Excerpt section start

The lifetime and storage capacity of batteries can be greatly affected by the way in which they  
are used. Discharging a battery excessively or under-charging or over-charging a battery can  
ruin it. A battery monitor can help you monitor and adjust your battery usage to extend a  
battery’s lifetime to the maximum possible. In addition, a battery monitor can help you to  
determine the amount of energy stored in your batteries in order to plan energy usage and  
charge cycles, and can help you to monitor the health of your batteries to determine when they  
need to be replaced.  
4.2 Batteries  
A battery stores electrical energy in the form of chemical energy. Batteries are not 100%  
efficient. Not all electrical energy put into the battery during charging is stored in the battery as  
chemical energy, and not all chemical energy stored in the battery is converted to electrical  
energy during discharge.

Excerpt section end
Provided data section start

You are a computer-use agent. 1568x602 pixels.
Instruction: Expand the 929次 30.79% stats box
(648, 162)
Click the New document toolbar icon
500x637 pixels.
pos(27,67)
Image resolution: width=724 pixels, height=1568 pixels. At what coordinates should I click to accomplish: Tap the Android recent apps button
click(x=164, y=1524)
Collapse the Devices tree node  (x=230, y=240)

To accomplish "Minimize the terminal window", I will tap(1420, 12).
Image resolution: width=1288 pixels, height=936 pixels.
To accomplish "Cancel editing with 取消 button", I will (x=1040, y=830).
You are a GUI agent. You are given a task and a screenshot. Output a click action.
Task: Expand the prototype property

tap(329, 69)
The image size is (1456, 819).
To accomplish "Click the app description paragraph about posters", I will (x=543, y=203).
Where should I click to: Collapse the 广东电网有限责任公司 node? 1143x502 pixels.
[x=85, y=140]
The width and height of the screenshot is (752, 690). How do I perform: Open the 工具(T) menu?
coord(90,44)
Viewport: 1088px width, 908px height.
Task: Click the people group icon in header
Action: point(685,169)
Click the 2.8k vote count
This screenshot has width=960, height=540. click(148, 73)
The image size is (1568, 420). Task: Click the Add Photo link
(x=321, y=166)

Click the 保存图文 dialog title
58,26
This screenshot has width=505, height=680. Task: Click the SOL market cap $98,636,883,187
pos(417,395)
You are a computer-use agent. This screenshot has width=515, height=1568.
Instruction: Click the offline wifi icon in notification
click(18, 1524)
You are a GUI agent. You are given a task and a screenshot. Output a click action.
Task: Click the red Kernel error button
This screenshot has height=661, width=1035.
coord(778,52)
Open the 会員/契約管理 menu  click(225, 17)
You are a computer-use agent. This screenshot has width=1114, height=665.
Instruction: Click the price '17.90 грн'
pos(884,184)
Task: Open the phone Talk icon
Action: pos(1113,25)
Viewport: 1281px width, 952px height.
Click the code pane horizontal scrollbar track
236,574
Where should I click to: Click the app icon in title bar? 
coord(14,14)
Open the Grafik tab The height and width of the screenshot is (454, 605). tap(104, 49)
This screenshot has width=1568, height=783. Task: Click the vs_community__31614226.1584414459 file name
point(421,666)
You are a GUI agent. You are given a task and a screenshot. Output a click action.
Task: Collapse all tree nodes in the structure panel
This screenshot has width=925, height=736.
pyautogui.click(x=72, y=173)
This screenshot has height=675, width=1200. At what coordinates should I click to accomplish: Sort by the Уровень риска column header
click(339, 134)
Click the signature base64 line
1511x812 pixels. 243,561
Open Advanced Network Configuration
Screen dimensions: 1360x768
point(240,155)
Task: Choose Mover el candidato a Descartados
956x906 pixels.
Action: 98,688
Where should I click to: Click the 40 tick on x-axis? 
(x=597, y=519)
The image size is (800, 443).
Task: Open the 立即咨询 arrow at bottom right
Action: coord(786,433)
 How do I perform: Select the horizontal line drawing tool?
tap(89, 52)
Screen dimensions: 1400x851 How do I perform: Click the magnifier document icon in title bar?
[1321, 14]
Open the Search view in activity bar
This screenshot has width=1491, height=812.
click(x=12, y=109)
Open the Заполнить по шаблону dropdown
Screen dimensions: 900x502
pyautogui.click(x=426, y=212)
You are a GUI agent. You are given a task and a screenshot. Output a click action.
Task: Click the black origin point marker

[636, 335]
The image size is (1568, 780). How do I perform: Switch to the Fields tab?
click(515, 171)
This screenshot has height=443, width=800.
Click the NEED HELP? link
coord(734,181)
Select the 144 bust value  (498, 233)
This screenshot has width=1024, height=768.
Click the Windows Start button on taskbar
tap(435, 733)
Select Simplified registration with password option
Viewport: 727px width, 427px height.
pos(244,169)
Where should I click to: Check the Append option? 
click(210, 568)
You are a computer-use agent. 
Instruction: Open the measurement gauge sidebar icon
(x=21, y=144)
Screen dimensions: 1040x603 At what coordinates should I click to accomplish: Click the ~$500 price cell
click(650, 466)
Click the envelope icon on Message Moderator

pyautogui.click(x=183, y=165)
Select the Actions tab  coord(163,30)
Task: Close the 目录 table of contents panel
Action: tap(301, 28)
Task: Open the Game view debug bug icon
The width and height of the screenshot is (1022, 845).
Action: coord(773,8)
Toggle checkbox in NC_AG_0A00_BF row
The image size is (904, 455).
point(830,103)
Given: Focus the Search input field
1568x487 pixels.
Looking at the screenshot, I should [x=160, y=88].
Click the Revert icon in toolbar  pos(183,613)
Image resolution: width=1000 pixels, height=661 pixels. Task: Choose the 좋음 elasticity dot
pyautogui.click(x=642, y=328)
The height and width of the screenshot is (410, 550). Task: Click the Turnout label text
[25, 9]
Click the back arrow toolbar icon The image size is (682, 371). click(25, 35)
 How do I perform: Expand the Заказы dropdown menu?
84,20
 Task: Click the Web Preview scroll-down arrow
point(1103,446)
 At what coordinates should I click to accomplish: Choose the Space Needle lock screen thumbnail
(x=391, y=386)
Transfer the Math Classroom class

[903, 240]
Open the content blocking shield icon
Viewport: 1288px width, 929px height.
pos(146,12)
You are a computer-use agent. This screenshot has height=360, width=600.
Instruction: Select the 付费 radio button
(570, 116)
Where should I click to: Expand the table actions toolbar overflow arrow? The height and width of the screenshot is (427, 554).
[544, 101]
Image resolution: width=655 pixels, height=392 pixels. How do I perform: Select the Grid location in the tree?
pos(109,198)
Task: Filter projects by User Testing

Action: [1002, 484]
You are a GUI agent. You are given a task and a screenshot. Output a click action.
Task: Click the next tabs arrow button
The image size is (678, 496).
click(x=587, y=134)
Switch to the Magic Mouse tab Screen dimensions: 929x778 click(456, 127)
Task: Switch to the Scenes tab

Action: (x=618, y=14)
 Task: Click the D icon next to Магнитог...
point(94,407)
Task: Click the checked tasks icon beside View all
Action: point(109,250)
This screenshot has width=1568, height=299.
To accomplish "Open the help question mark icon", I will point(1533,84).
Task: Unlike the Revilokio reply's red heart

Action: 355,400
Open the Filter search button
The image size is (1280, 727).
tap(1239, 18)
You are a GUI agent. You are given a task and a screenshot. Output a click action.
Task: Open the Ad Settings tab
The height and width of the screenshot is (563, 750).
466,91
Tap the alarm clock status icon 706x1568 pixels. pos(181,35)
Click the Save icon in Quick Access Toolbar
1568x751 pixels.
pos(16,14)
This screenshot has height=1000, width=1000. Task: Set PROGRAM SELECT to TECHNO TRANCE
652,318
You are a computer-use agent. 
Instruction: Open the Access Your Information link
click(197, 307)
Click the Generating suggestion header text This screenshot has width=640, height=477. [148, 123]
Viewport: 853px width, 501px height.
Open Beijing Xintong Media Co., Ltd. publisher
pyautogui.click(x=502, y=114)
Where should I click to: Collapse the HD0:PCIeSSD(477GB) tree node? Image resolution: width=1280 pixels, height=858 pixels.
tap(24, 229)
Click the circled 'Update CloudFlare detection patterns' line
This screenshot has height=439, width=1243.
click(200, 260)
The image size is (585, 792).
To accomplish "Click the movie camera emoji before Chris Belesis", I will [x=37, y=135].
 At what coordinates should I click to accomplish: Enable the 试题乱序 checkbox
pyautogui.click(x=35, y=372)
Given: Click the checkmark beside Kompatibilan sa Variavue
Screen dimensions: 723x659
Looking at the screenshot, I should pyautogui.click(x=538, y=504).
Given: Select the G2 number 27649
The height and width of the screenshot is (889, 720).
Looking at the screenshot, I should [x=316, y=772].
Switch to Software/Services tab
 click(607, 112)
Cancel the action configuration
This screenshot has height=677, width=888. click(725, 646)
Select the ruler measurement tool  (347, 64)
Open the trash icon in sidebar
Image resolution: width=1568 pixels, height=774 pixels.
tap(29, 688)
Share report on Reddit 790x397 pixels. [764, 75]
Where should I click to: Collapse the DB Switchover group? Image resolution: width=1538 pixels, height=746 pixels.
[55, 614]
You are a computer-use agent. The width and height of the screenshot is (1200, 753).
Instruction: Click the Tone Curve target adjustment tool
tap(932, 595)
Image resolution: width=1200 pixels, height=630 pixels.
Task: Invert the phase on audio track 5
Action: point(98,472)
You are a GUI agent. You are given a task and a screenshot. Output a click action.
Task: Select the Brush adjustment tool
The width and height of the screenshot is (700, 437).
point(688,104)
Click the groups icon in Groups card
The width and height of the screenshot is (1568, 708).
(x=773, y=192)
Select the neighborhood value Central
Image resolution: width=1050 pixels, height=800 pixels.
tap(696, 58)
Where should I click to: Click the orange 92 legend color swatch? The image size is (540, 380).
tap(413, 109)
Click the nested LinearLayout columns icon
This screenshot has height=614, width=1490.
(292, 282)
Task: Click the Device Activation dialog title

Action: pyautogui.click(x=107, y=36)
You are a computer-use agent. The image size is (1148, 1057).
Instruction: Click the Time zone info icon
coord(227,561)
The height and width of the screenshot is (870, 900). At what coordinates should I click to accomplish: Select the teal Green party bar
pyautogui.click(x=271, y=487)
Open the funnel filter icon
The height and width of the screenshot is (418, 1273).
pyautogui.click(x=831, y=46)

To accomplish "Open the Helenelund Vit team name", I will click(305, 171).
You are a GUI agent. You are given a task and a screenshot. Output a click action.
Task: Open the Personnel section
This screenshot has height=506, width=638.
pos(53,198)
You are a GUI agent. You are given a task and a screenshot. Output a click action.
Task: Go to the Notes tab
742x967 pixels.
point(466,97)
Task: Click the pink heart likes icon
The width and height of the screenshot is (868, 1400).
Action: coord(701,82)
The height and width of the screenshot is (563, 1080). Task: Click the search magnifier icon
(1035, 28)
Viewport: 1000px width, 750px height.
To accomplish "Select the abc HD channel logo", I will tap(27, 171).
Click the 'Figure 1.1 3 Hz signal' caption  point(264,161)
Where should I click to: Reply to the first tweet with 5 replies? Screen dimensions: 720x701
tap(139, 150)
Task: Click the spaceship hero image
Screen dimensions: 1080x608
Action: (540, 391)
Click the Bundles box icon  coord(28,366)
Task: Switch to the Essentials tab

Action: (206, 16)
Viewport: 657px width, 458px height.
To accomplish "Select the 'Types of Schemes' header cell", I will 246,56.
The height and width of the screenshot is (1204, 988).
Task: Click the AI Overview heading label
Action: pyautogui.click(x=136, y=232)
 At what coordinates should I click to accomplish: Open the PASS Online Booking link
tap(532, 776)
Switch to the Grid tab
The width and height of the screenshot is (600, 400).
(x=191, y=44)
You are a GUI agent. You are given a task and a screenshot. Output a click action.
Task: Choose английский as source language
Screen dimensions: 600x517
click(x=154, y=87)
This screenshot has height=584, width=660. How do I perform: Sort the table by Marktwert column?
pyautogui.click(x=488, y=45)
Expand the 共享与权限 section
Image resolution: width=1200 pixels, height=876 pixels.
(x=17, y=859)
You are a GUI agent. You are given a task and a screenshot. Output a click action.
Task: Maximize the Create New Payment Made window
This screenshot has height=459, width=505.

Provided data section end

Work order 1 —
Summarize the excerpt on batteries and battery monitors in two sentences.
Work order 2 —
In the excerpt on batteries and battery monitors, rewrite the paragraph beginning "The lifetime and storage capacity" as a bulleted list that keeps its main facts.
Work order 3 —
Proceed with the excerpt on batteries and battery monitors, picking up right after its last sentence.
The entries were taken from a different source than the text.

Task response 1 —
How a battery is used, including excessive discharging and under- or over-charging, can greatly affect its lifetime and storage capacity, and a battery monitor helps extend that lifetime, track stored energy for planning, and judge when replacement is needed. A battery stores electrical energy as chemical energy but is not 100% efficient, losing some energy both when charging and when discharging.

Task response 2 —
- How batteries are used can greatly affect their lifetime and storage capacity.
- Excessive discharging, under-charging, or over-charging can ruin a battery.
- A battery monitor helps you monitor and adjust battery usage to extend a battery's lifetime as far as possible.
- It helps you determine how much energy is stored so you can plan energy usage and charge cycles.
- It helps you monitor battery health to determine when batteries need to be replaced.

Task response 3 —
4.3 Battery Capacity  
The capacity of a battery is specified in Amp-hours. A battery that delivers one Ampere of  
current for one hour has delivered one Amp-hour. The capacity of a marine deep-cycle battery  
is specified based on the amount of current it can deliver to go from a fully-charged state to a  
fully-discharged state (battery voltage has dropped to 10.5 volts). For example, a battery that  
becomes fully discharged after twenty hours of delivering 5 amperes of current is rated as a (5  
amperes x 20 hours) 100 Amp-hour battery.  
The capacity of a battery is affected by the temperature of the battery. In general, for lead-acid  
batteries, the capacity of a battery increases with higher temperature. The DCM100 accounts  
for this by using the “Temperature Coefficient” parameter.. This parameter is expressed in  
units of percentage per degree Celsius. For example, a Battery Capacity Temperature  
Coefficient value of 0.5 %/°C means that, if the Charge Efficiency Factor were 80 Amp-Hours  
at 25°C, then at 26°C, the CEF would increase to 80.4 Amp-Hours.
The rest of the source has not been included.